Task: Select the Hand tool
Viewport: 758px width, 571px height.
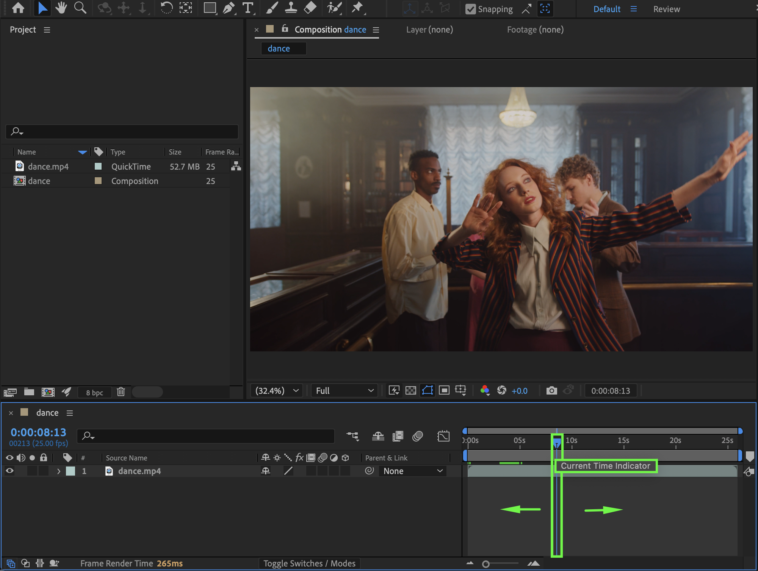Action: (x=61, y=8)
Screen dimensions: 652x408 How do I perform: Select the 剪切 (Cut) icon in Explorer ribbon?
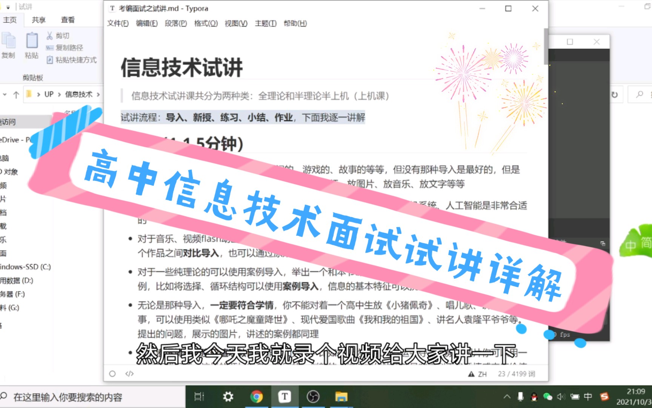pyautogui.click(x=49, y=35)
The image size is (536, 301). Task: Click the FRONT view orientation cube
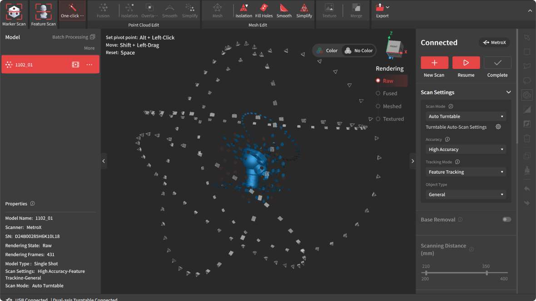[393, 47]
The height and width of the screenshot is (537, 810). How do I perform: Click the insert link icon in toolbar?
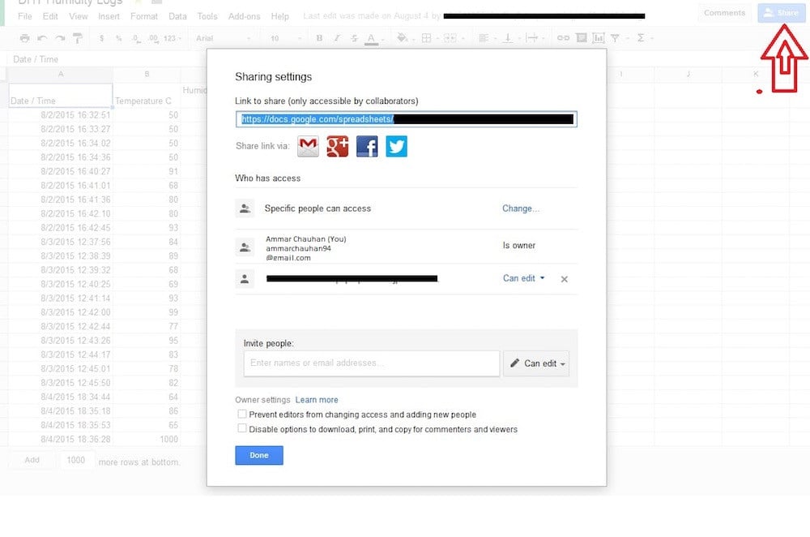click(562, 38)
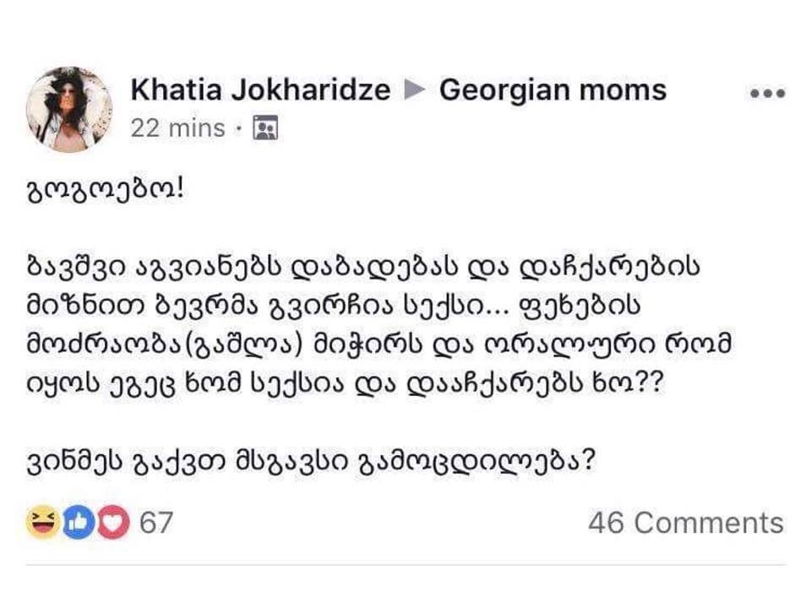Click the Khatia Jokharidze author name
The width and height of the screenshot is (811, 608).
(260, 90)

== == ==

The task
Copy all of the records above word for word, leaving out the pictures.

Reply to the exercise
Task: Select the Hand tool
Viewport: 758px width, 571px height.
Action: (x=61, y=8)
Screen dimensions: 652x408 How do I perform: Select the 剪切 (Cut) icon in Explorer ribbon?
pyautogui.click(x=49, y=35)
The image size is (536, 301). Task: Click the FRONT view orientation cube
[393, 47]
The height and width of the screenshot is (537, 810). How do I perform: Click the insert link icon in toolbar?
click(562, 38)
Click the Khatia Jokharidze author name
The width and height of the screenshot is (811, 608).
(260, 90)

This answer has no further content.